YOUR INSTRUCTIONS:
Below is a block of records; repeat each one exactly.

*** Begin section ***

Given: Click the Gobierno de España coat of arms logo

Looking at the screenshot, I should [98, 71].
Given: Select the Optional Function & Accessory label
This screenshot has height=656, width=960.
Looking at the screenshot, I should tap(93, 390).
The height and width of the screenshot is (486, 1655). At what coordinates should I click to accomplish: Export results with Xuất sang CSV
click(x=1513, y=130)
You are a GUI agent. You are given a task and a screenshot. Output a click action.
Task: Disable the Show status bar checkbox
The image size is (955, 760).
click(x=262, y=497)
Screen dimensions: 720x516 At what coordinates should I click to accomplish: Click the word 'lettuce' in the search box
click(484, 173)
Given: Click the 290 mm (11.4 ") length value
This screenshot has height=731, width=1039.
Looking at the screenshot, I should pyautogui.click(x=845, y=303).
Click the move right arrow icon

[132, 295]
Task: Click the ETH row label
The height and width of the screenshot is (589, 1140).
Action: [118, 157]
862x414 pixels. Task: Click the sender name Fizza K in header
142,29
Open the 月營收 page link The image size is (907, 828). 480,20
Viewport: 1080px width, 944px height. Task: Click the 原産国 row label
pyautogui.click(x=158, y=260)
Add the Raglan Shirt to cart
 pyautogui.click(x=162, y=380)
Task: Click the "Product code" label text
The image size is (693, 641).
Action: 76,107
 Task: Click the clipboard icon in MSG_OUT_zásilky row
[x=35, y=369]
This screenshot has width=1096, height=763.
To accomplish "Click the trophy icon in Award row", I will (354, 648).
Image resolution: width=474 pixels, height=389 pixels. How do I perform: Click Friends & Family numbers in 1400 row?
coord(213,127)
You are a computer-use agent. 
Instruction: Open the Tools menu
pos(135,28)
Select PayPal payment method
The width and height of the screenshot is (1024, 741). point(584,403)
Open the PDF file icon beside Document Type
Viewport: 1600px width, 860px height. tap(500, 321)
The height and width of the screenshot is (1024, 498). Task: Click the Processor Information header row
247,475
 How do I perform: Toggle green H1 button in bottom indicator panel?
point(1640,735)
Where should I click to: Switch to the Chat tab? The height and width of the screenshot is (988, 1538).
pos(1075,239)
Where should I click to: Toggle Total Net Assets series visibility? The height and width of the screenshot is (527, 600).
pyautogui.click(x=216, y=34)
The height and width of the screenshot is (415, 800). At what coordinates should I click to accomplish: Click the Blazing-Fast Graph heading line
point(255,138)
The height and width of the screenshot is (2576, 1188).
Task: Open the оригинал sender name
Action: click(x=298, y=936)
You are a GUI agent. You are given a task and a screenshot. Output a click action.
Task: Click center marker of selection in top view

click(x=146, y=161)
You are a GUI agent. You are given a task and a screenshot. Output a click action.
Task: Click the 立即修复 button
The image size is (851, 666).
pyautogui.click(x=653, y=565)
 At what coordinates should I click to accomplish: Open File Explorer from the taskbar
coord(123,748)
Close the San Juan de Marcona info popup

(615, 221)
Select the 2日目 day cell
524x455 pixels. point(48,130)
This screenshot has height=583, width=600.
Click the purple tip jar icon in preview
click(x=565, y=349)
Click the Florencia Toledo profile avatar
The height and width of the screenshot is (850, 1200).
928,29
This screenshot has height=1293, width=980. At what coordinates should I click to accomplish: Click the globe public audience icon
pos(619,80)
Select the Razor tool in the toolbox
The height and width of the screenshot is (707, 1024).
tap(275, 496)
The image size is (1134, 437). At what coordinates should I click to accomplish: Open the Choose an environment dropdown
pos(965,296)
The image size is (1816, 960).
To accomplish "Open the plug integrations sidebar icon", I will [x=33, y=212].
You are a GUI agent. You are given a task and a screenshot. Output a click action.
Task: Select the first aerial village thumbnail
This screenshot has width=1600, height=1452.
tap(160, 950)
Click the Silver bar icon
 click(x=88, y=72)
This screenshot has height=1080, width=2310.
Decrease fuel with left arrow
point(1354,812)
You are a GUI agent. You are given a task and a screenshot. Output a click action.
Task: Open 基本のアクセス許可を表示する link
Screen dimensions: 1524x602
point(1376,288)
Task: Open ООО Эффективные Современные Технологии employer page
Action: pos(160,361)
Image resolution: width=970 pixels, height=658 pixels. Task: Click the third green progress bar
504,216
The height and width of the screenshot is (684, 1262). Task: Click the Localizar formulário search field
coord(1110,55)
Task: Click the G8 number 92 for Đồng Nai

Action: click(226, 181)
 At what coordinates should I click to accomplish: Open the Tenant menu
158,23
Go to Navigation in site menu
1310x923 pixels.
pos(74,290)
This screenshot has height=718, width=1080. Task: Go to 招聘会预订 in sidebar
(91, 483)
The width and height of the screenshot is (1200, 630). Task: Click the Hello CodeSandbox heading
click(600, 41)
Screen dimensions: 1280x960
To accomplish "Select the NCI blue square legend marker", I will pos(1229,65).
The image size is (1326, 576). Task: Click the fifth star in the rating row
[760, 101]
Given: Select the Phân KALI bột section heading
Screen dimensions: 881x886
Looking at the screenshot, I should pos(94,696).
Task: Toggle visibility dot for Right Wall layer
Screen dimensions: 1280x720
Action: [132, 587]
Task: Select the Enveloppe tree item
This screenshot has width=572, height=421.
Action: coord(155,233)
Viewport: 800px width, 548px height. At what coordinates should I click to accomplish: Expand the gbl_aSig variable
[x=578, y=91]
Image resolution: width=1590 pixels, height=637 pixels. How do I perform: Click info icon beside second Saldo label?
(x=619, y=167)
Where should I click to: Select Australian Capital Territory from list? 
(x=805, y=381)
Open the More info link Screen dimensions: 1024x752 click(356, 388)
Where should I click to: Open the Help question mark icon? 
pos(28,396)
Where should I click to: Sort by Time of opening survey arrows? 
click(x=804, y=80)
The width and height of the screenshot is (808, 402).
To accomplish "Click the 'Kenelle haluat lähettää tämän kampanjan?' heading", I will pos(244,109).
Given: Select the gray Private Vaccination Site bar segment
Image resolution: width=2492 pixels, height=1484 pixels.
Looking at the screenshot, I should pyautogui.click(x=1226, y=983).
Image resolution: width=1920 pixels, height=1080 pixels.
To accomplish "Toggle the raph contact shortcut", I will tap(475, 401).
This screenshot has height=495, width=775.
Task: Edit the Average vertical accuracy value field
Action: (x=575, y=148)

*** End section ***

ANSWER TO THE EXERCISE:
Given: Click the Gobierno de España coat of arms logo

Looking at the screenshot, I should [98, 71].
Given: Select the Optional Function & Accessory label
This screenshot has height=656, width=960.
Looking at the screenshot, I should tap(93, 390).
The height and width of the screenshot is (486, 1655). At what coordinates should I click to accomplish: Export results with Xuất sang CSV
click(x=1513, y=130)
You are a GUI agent. You are given a task and a screenshot. Output a click action.
Task: Disable the Show status bar checkbox
The image size is (955, 760).
click(x=262, y=497)
Screen dimensions: 720x516 At what coordinates should I click to accomplish: Click the word 'lettuce' in the search box
click(484, 173)
Given: Click the 290 mm (11.4 ") length value
This screenshot has height=731, width=1039.
Looking at the screenshot, I should pyautogui.click(x=845, y=303).
Click the move right arrow icon

[132, 295]
Task: Click the ETH row label
The height and width of the screenshot is (589, 1140).
Action: [118, 157]
862x414 pixels. Task: Click the sender name Fizza K in header
142,29
Open the 月營收 page link The image size is (907, 828). 480,20
Viewport: 1080px width, 944px height. Task: Click the 原産国 row label
pyautogui.click(x=158, y=260)
Add the Raglan Shirt to cart
 pyautogui.click(x=162, y=380)
Task: Click the "Product code" label text
The image size is (693, 641).
Action: 76,107
 Task: Click the clipboard icon in MSG_OUT_zásilky row
[x=35, y=369]
This screenshot has width=1096, height=763.
To accomplish "Click the trophy icon in Award row", I will (354, 648).
Image resolution: width=474 pixels, height=389 pixels. How do I perform: Click Friends & Family numbers in 1400 row?
coord(213,127)
You are a computer-use agent. 
Instruction: Open the Tools menu
pos(135,28)
Select PayPal payment method
The width and height of the screenshot is (1024, 741). point(584,403)
Open the PDF file icon beside Document Type
Viewport: 1600px width, 860px height. tap(500, 321)
The height and width of the screenshot is (1024, 498). Task: Click the Processor Information header row
247,475
 How do I perform: Toggle green H1 button in bottom indicator panel?
point(1640,735)
Where should I click to: Switch to the Chat tab? The height and width of the screenshot is (988, 1538).
pos(1075,239)
Where should I click to: Toggle Total Net Assets series visibility? The height and width of the screenshot is (527, 600).
pyautogui.click(x=216, y=34)
The height and width of the screenshot is (415, 800). At what coordinates should I click to accomplish: Click the Blazing-Fast Graph heading line
point(255,138)
The height and width of the screenshot is (2576, 1188).
Task: Open the оригинал sender name
Action: click(x=298, y=936)
You are a GUI agent. You are given a task and a screenshot. Output a click action.
Task: Click center marker of selection in top view

click(x=146, y=161)
You are a GUI agent. You are given a task and a screenshot. Output a click action.
Task: Click the 立即修复 button
The image size is (851, 666).
pyautogui.click(x=653, y=565)
 At what coordinates should I click to accomplish: Open File Explorer from the taskbar
coord(123,748)
Close the San Juan de Marcona info popup

(615, 221)
Select the 2日目 day cell
524x455 pixels. point(48,130)
This screenshot has height=583, width=600.
Click the purple tip jar icon in preview
click(x=565, y=349)
Click the Florencia Toledo profile avatar
The height and width of the screenshot is (850, 1200).
928,29
This screenshot has height=1293, width=980. At what coordinates should I click to accomplish: Click the globe public audience icon
pos(619,80)
Select the Razor tool in the toolbox
The height and width of the screenshot is (707, 1024).
tap(275, 496)
The image size is (1134, 437). At what coordinates should I click to accomplish: Open the Choose an environment dropdown
pos(965,296)
The image size is (1816, 960).
To accomplish "Open the plug integrations sidebar icon", I will [x=33, y=212].
You are a GUI agent. You are given a task and a screenshot. Output a click action.
Task: Select the first aerial village thumbnail
This screenshot has width=1600, height=1452.
tap(160, 950)
Click the Silver bar icon
 click(x=88, y=72)
This screenshot has height=1080, width=2310.
Decrease fuel with left arrow
point(1354,812)
You are a GUI agent. You are given a task and a screenshot. Output a click action.
Task: Open 基本のアクセス許可を表示する link
Screen dimensions: 1524x602
point(1376,288)
Task: Open ООО Эффективные Современные Технологии employer page
Action: pos(160,361)
Image resolution: width=970 pixels, height=658 pixels. Task: Click the third green progress bar
504,216
The height and width of the screenshot is (684, 1262). Task: Click the Localizar formulário search field
coord(1110,55)
Task: Click the G8 number 92 for Đồng Nai

Action: click(226, 181)
 At what coordinates should I click to accomplish: Open the Tenant menu
158,23
Go to Navigation in site menu
1310x923 pixels.
pos(74,290)
This screenshot has height=718, width=1080. Task: Go to 招聘会预订 in sidebar
(91, 483)
The width and height of the screenshot is (1200, 630). Task: Click the Hello CodeSandbox heading
click(600, 41)
Screen dimensions: 1280x960
To accomplish "Select the NCI blue square legend marker", I will pos(1229,65).
The image size is (1326, 576). Task: Click the fifth star in the rating row
[760, 101]
Given: Select the Phân KALI bột section heading
Screen dimensions: 881x886
Looking at the screenshot, I should pos(94,696).
Task: Toggle visibility dot for Right Wall layer
Screen dimensions: 1280x720
Action: [132, 587]
Task: Select the Enveloppe tree item
This screenshot has width=572, height=421.
Action: coord(155,233)
Viewport: 800px width, 548px height. At what coordinates should I click to accomplish: Expand the gbl_aSig variable
[x=578, y=91]
Image resolution: width=1590 pixels, height=637 pixels. How do I perform: Click info icon beside second Saldo label?
(x=619, y=167)
Where should I click to: Select Australian Capital Territory from list? 
(x=805, y=381)
Open the More info link Screen dimensions: 1024x752 click(356, 388)
Where should I click to: Open the Help question mark icon? 
pos(28,396)
Where should I click to: Sort by Time of opening survey arrows? 
click(x=804, y=80)
The width and height of the screenshot is (808, 402).
To accomplish "Click the 'Kenelle haluat lähettää tämän kampanjan?' heading", I will pos(244,109).
Given: Select the gray Private Vaccination Site bar segment
Image resolution: width=2492 pixels, height=1484 pixels.
Looking at the screenshot, I should pyautogui.click(x=1226, y=983).
Image resolution: width=1920 pixels, height=1080 pixels.
To accomplish "Toggle the raph contact shortcut", I will tap(475, 401).
This screenshot has height=495, width=775.
Task: Edit the Average vertical accuracy value field
Action: (x=575, y=148)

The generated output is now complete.